--- Extracted text ---
Data from the STRIDE patient registry showed that treatment was also associated with a delay in pulmonary function decline for those with Duchenne muscular dystrophy.
Recently released data from the Strategic Targeting of Registries and International Database of Excellence (STRIDE) patient registry found that boys with nonsense mutation Duchenne muscular dystrophy (nmDMD) experienced more than a 5-year delay in loss of ambulation when treated with ataluren (Translarna; PTC Therapeutics), compared to patients treated solely with standard of care (SoC). Findings were presented at the World Muscle Society (WMS) 2021 Virtual Congress, September 20-24.
Patients treated with both ataluren and SoC (corticosteroid and palliative therapies) reported a median age of 17.9 years at loss of ambulation, according to the time-to-event analysis of 5 years of registry data. Comparably, those treated with SoC alone were a median age of 12.5 years at loss of ambulation. Of those treated with ataluren and SoC, 80% were still walking at the age of 12 years, compared to 52% of those receiving SoC alone.
"The 5-year analysis of the STRIDE registry clearly demonstrates Translarna's profound impact on changing the course of disease progression,” Stuart W. Peltz, PhD, chief executive officer, PTC Therapeutics, said in a statement.1 "We are all proud to see Translana's life-changing effect on boys with Duchenne. The results robustness showing both a 5-year delay in loss of walking as well as its ability to prolong lung function confirms what we have seen in our clinical trials. These results add to the totality of the evidence of Translarna's benefit for the patients and their families."
Additionally, it was concluded that pulmonary function decline was delayed by approximately 1.8 years when treated with a combination of ataluren and SoC. At a median age of 17.6 years, boys treated with ataluren reached a predicted forced vital capacity lower than 60%, investigators concluded, compared with those who did not receive ataluren, who were a median age of 15.8 years when reporting that value.
Data was analyzed based on results from 241 patients in 13 countries. All participants had been enrolled in the STRIDE patient registry—the first patient data repository that is evaluating the long-term use of ataluren in real-world clinical practice—for a period of 5 years. Collected data was compared with natural history from a propensity-score matched cohort in a long-term natural history study (the Cooperative International Neuromuscular Research Group natural history database of Duchenne patients).
Recent safety results remain consistent with ataluren’s known safety profiles, which accounts for 1059 patient-years of exposure, and the treatment continues to be well-tolerated in patients with nmDMD, investigators found.
"Watching your child losing his abilities, until he can no longer walk or even breathe without help is heartbreaking," Filippo Buccella, patient advocate and founder of Parent Project Italy, said in a statement.1 "We are starting to see more evidence that Translarna can potentially give children many more years of freedom, and this will bring real hope to us parents."
At the Muscular Dystrophy Association (MDA) Clinical and Scientific Conference 2021, March 15-18, data was presented on Study 019 (NCT01557400), a phase 3, international, multicenter, open-label, long-term safety study of 94 male patients with nmDMD that received ataluren plus SoC for up to 240 weeks.2
In Study 019, patients received ataluren for a mean of 988 days (2.7 years) before loss of ambulation. These patients had a median age of 15.5 years at loss of ambulation, compared to 13.3 years in those receiving standard of care (SoC; P = .0006). Ataluren with SoC was associated with a delay in loss of ambulation of around 2.2 years compared to SoC alone. Most patients were previously enrolled in either the ataluren phase 2b study (Study 007) and/or the subsequent open-label extension study (Study 007e); other patients participated in the phase 2a study (Study 004).
--- Information ---
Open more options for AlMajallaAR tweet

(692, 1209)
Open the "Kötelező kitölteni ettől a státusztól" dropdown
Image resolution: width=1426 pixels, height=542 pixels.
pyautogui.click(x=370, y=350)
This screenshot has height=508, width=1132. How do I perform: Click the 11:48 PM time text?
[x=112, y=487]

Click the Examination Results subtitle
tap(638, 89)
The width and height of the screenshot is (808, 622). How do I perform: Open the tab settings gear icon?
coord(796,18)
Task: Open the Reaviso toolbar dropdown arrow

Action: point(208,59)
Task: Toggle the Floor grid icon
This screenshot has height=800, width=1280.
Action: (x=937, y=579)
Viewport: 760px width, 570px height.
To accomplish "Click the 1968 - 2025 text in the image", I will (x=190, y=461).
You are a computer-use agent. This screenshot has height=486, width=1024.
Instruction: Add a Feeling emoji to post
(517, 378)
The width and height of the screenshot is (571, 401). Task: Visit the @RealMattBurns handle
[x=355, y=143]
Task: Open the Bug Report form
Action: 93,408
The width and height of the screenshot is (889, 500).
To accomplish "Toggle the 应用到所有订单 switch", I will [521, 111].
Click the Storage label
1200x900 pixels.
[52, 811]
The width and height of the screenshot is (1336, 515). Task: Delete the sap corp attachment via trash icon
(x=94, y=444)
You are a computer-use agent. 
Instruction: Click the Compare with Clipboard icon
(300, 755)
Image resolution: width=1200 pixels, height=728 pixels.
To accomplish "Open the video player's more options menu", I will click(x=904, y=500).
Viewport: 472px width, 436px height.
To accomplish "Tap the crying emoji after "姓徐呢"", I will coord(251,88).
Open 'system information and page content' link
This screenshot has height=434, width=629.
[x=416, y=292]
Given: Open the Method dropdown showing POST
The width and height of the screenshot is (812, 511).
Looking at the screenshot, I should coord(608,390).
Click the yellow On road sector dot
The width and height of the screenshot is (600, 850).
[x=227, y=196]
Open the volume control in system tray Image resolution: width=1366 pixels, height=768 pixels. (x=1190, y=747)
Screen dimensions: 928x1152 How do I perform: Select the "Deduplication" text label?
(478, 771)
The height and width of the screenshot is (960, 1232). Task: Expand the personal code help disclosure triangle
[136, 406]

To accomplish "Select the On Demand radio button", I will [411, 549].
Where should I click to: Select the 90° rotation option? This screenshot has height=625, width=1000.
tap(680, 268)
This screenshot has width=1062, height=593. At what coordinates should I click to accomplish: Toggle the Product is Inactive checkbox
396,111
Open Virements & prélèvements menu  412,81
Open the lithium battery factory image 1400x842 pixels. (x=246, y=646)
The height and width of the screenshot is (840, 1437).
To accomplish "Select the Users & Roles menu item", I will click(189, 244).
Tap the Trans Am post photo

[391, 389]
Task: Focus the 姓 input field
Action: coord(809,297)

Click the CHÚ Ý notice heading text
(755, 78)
---
Transcribe the passage of the ataluren registry report between "At the Muscular" and "study (Study 004).", inclusive.

• _Exercise solution_
At the Muscular Dystrophy Association (MDA) Clinical and Scientific Conference 2021, March 15-18, data was presented on Study 019 (NCT01557400), a phase 3, international, multicenter, open-label, long-term safety study of 94 male patients with nmDMD that received ataluren plus SoC for up to 240 weeks.2
In Study 019, patients received ataluren for a mean of 988 days (2.7 years) before loss of ambulation. These patients had a median age of 15.5 years at loss of ambulation, compared to 13.3 years in those receiving standard of care (SoC; P = .0006). Ataluren with SoC was associated with a delay in loss of ambulation of around 2.2 years compared to SoC alone. Most patients were previously enrolled in either the ataluren phase 2b study (Study 007) and/or the subsequent open-label extension study (Study 007e); other patients participated in the phase 2a study (Study 004).